The literature describes several techniques, including many tools, dilators, or specialized cannulas to obtain tracheal access. It is the author's belief, and the belief of many within the Emergency Medicine/Critical Care community, that the bougie-aided cricothyroidotomy, also known as the "Three-Step Method" combines the most important steps in both the Seldinger technique and the "rapid four-step" surgical approach, providing a simple technique to maximize success in this rarely performed, high-stress situation.
The emergency cricothyrotomy is the last step in the CICO algorithm and is a step taken to save the life of a patient. Therefore, it is a procedure in which the benefit drastically outweighs the risk. However, the procedure is not without complications. Complication rates differ from study to study, based on the clinical scenario, level of training, or location of procedure, ranging from 0% to as high as 54%. The most common complication is bleeding. Bleeding is expected and should be ignored during the procedure. If severe bleeding occurs, pressure or packing at the site should provide control. Other immediate complications include lacerations of tracheal cartilage, including the thyroid, cricoid, or tracheal rings, perforation of the trachea, creation of a false tract (passage of the ET tube into a potential space other than the trachea), and infection. Long-term complications include subglottic stenosis and voice changes.
The cricothyrotomy is the final step in the difficult airway algorithm when a provider encounters a CICO scenario.
Being prepared to perform what is a manually simple but cognitively difficult procedure can be the difference between life and death for a patient that requires an emergent airway.
The emergent cricothyroidotomy is not a difficult procedure from a technical standpoint. However, from a cognitive standpoint, it may be prohibitive to the unprepared team. To perform this procedure successfully, it must involve a multidisciplinary team that includes physicians, nurses, and respiratory therapists. Before attempting intubation in a presumed difficult airway, the physician should announce to everyone involved in patient care that there is a potential need for emergent cricothyroidotomy. Often, this may involve marking of landmarks on the patient's neck. By announcing the potential for cricothyroidotomy, it eliminates the cognitive barriers before the procedure even becomes required.

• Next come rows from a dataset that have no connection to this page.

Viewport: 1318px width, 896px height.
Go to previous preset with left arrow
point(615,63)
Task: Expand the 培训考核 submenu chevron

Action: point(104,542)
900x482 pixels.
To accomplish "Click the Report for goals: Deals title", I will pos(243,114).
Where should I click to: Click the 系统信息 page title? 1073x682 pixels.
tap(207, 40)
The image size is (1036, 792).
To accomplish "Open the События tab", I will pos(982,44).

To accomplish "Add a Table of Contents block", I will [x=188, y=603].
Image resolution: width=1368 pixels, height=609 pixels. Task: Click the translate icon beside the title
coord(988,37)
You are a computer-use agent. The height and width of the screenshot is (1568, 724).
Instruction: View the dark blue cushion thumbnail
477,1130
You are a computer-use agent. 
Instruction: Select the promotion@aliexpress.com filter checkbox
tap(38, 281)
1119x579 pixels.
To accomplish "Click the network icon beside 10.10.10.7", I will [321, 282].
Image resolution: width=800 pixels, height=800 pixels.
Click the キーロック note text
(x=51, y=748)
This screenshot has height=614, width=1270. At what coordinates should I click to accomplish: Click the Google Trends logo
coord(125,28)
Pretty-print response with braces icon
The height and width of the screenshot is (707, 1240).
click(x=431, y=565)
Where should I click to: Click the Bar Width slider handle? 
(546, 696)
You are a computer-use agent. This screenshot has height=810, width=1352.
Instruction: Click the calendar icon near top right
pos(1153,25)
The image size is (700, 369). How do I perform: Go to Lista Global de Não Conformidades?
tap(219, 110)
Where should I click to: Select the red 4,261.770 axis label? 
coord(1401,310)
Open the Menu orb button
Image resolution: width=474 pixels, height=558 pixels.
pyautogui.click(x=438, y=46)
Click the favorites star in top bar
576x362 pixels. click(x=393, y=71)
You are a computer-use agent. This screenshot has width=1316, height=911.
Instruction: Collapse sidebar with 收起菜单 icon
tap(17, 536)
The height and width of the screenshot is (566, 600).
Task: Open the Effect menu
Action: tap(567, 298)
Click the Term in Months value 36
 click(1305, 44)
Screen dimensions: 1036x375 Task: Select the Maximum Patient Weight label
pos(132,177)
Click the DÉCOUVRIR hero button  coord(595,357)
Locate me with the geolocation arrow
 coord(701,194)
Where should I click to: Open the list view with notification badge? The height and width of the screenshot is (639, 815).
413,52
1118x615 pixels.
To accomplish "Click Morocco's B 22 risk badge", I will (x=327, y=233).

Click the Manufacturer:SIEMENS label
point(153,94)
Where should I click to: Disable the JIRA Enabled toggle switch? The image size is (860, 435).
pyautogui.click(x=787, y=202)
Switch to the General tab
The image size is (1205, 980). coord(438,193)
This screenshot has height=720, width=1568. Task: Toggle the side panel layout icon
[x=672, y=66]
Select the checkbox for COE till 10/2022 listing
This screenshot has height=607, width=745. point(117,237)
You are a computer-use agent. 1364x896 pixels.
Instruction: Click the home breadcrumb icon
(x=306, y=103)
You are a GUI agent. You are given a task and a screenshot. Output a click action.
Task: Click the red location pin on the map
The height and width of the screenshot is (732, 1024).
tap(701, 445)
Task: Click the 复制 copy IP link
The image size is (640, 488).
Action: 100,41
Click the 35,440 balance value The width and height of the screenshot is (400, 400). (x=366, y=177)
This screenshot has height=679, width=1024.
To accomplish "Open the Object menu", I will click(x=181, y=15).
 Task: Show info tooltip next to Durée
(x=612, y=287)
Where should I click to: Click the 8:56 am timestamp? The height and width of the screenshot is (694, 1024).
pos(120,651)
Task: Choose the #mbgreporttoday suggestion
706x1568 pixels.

The American College of Surgeons recommends the emergent cricothyroidotomy as the airway of choice in the can't intubate, can't ventilate situation. As per the Advanced Trauma Life Support guidelines, the "...surgical cricothyroidotomy is preferable to a tracheostomy for most patients who require the establishment of an emergency surgical airway, because it is easier to perform, associated with less bleeding, and requires less time to perform than an emergency tracheostomy."